Collected data entries
== Segment start ==
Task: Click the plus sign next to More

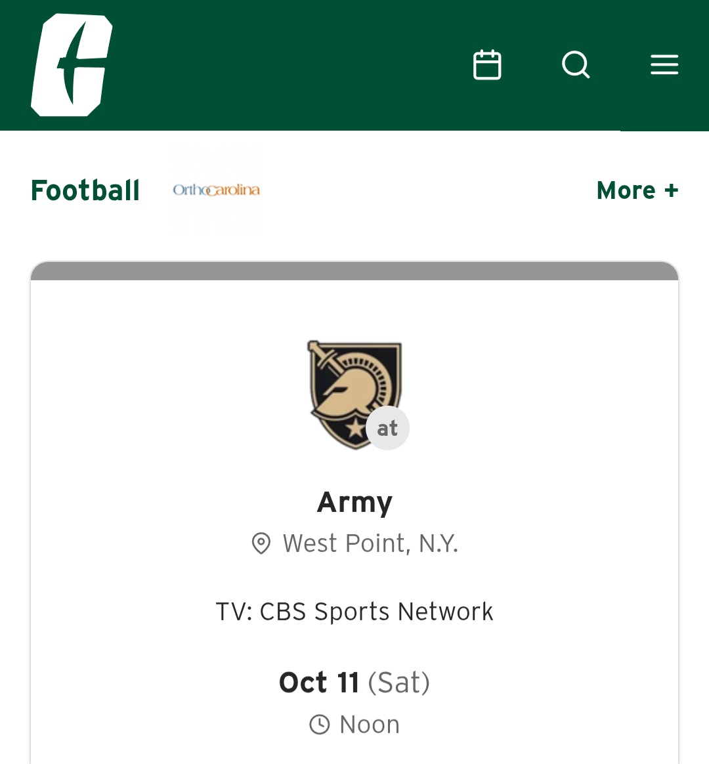Action: click(671, 190)
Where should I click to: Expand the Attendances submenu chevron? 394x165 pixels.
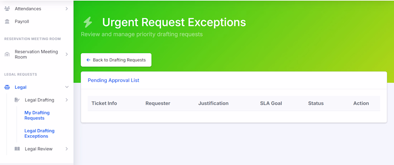67,9
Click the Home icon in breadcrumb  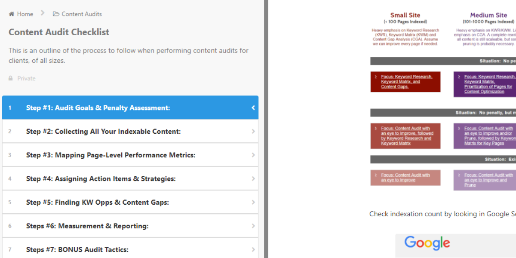(12, 14)
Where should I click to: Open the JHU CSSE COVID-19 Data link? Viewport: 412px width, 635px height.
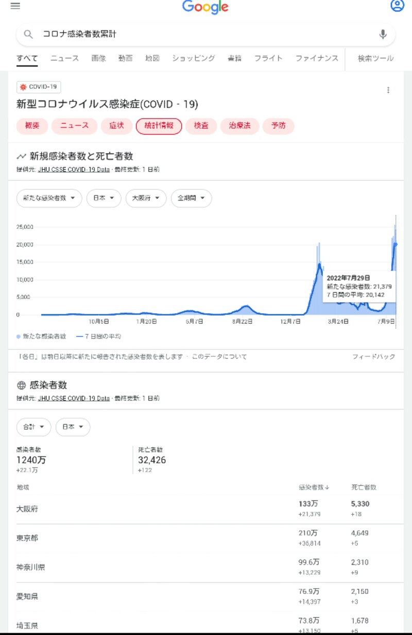click(74, 169)
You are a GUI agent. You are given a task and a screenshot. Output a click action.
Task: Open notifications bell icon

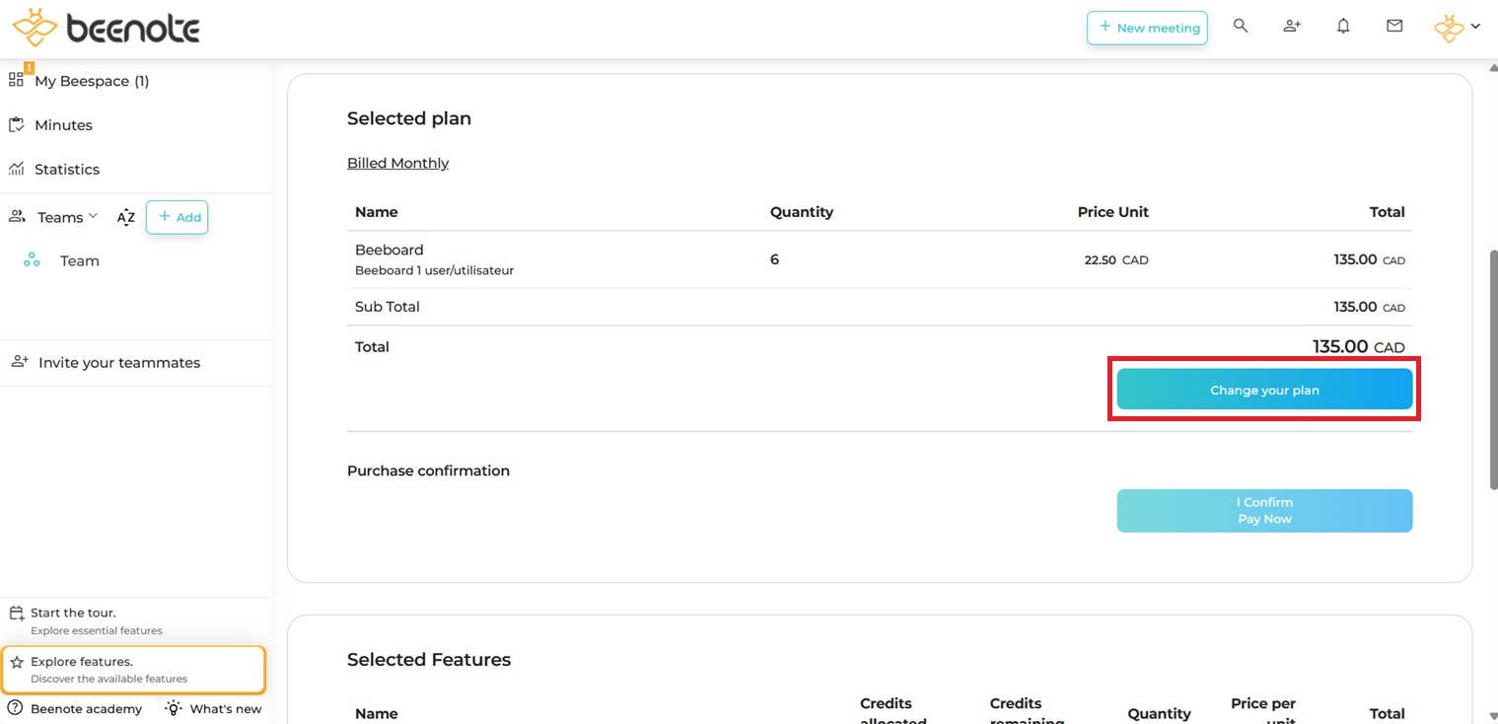(1343, 27)
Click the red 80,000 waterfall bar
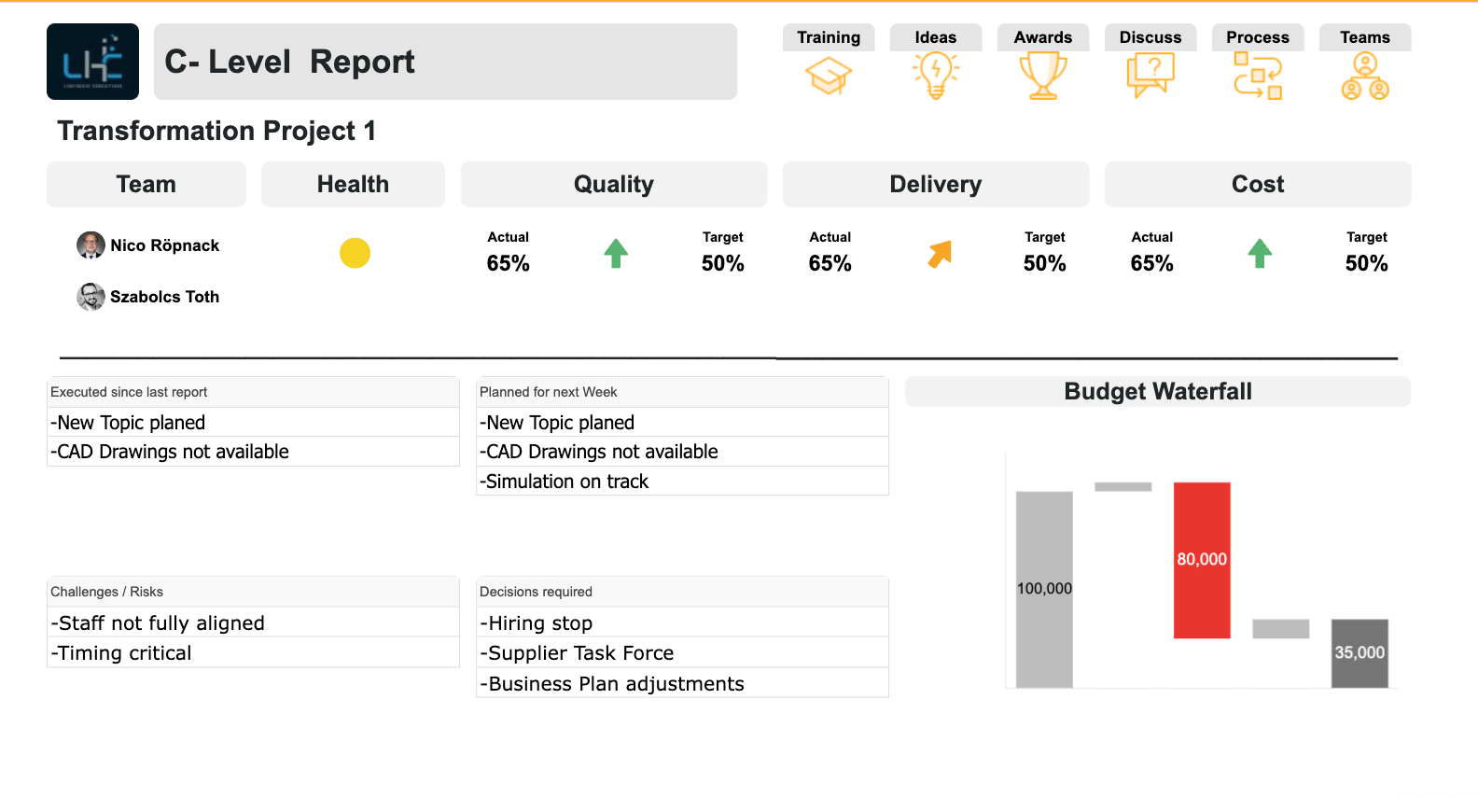The image size is (1478, 797). tap(1202, 560)
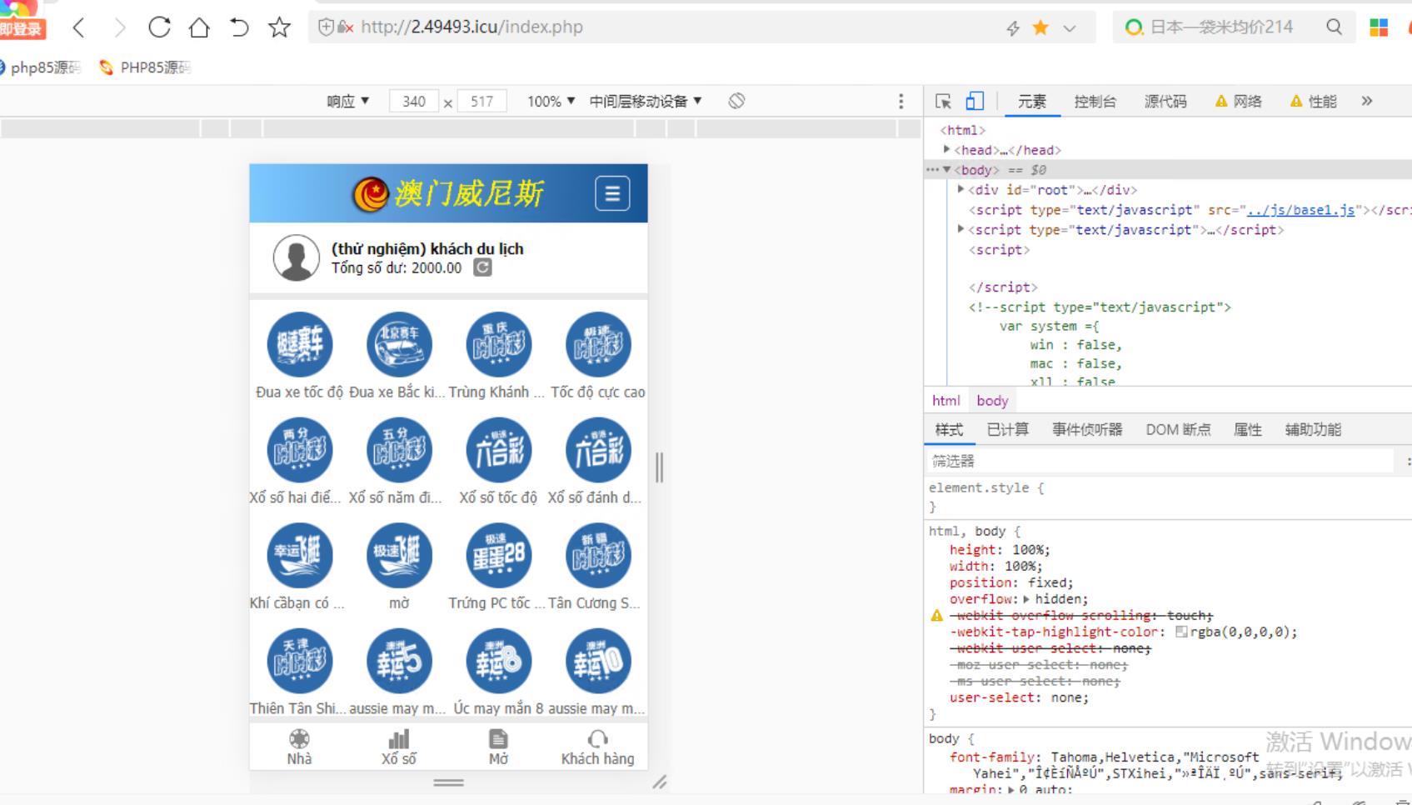This screenshot has width=1412, height=805.
Task: Click the rotate device icon
Action: pyautogui.click(x=736, y=102)
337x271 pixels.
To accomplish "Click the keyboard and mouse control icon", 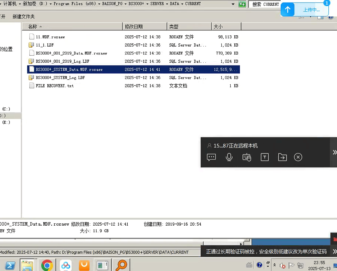I will pyautogui.click(x=247, y=157).
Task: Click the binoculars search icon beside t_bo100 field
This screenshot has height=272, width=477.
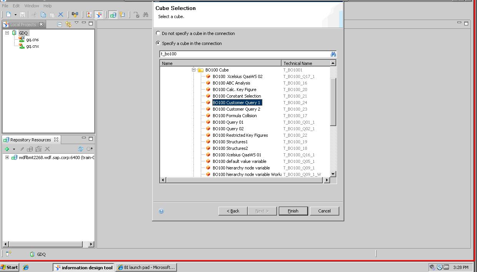Action: (x=332, y=54)
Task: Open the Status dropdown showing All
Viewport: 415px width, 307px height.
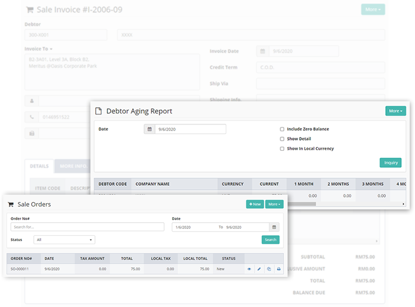Action: pyautogui.click(x=64, y=239)
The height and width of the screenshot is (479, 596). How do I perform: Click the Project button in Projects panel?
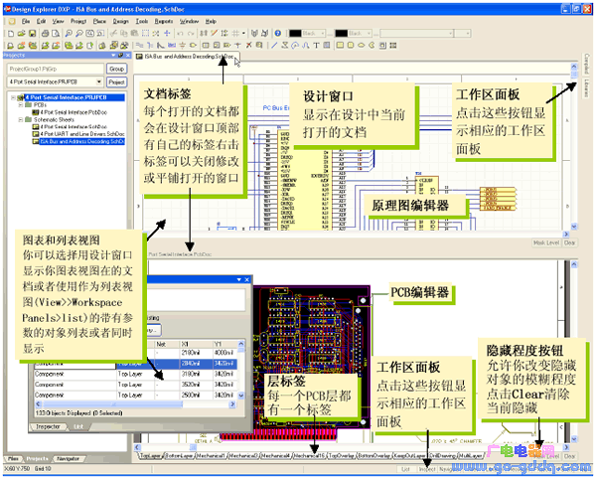pyautogui.click(x=116, y=82)
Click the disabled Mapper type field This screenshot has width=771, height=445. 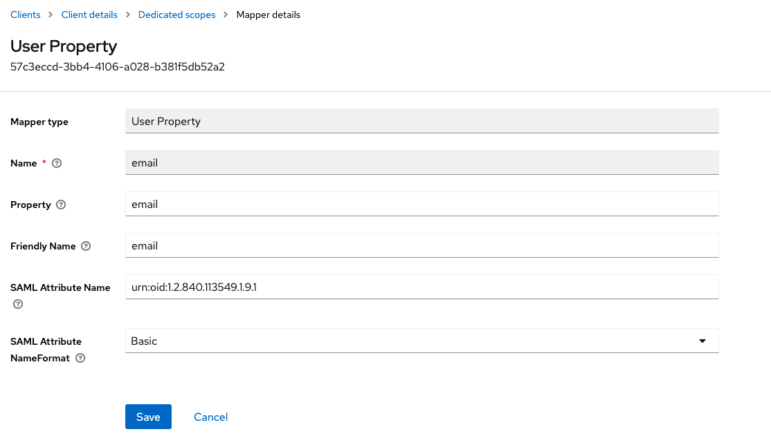[x=421, y=121]
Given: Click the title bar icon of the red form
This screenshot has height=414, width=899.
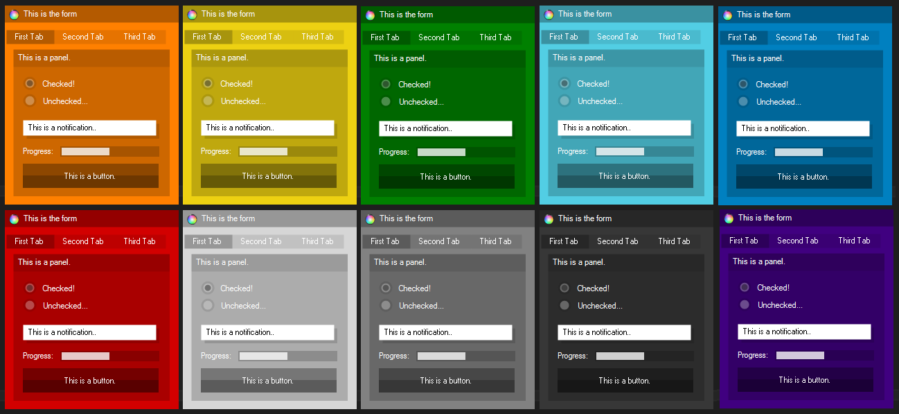Looking at the screenshot, I should pos(14,218).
== Segment end ==
PROBLEM STATEMENT
No pictures should appear in the copy. Print exactly the lines above from the line containing "Given: Click the" through the last line of the data.

EXERCISE ANSWER
Given: Click the title bar icon of the red form
This screenshot has height=414, width=899.
Looking at the screenshot, I should pos(14,218).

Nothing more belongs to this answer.